Steve is something of a Titanic fanatic and when he was offered a surprise, free dive to the liner over dinner at the annual convention on Titanic-ists in 2001, he couldn't believe his luck. Slightly alarmed that he could not get insurance for the venture, he nevertheless found himself leaving St John's, Newfoundland on the Akademik Keldysh ( a converted Russian survey ship) a few months later headed for the spot where the pride of the White Star Line sank. The dive would be made in one of the ship's two submersibles (Mir1 and Mir2) enclosed in a 6 foot diameter titanium pressure sphere with tiny portholes. The wreck is 2½ miles down and the journey would mean that Steve became just the 67th person ever to go that deep( while more than a 1000 people have been into space.).

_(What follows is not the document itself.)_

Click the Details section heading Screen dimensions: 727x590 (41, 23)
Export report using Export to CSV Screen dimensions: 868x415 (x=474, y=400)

The subaquanauts first had to fast for 24 hours – there are no heads in this vessel – and then faced an 11 hour dive with two others in the 6 foot sphere. They were given a cyanide tablet each – maybe in case they didn't get on – and spent 2½ hours going down. The two submersibles went down together (as a somewhat desperate safety measure presumably) and in the 6 hours on the bottom they saw the deck, the bow, Captain Smith's bath, chandeliers, toilet bowls and cups.

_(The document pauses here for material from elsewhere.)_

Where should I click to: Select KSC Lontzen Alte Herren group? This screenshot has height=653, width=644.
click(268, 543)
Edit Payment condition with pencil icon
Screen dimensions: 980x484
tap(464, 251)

The debris was spread over an area the size of London. Skeletons (is this too much information for seafarers?) dissolve in just 18 months but the tannin in leather means that shoes and suitcases last almost forever. The wreck is crumbling quietly away at an ever faster rate; whole chunks of the deck are ready to collapse.
The high point for me was when the two subs accidentally collided while creeping about beside the hull. A loud bang apparently. I'm not a natural panicker but I'd have swallowed my suicide pill there and then. Fortunately Steve didn't and 2 ½ hours later emerged into the sun.

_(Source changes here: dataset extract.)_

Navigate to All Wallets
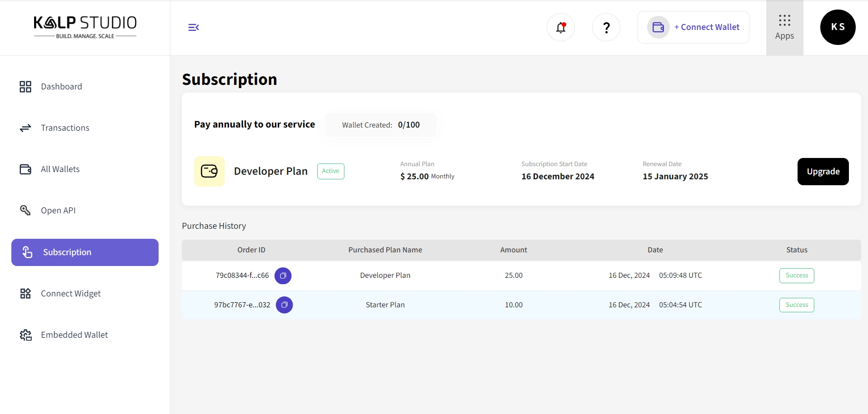This screenshot has height=414, width=868. [60, 169]
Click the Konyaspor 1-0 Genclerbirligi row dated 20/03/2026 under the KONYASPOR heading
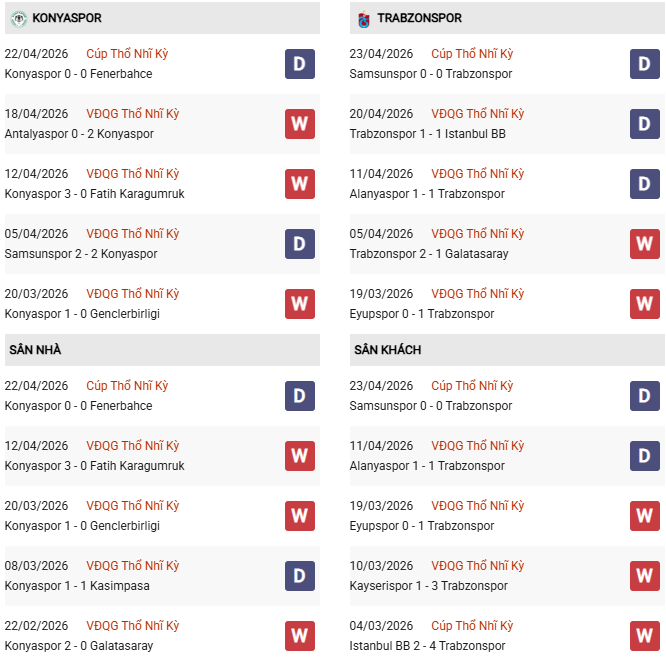 pos(82,314)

This was an extraordinary tale, well-told and well illustrated. Afterwards everyone I spoke to agreed that it was not a trip for them. Three people for eleven hours at near five hundred atmospheres pressure in something the size of a VW Beetle without facilities was just too much. It made sailing seem sane.
Steve? He's going down again this summer. But he really wants to dive to the Bismarck. She's resting on a mountainside about 5 miles down in the Atlantic. So that will be a real adventure.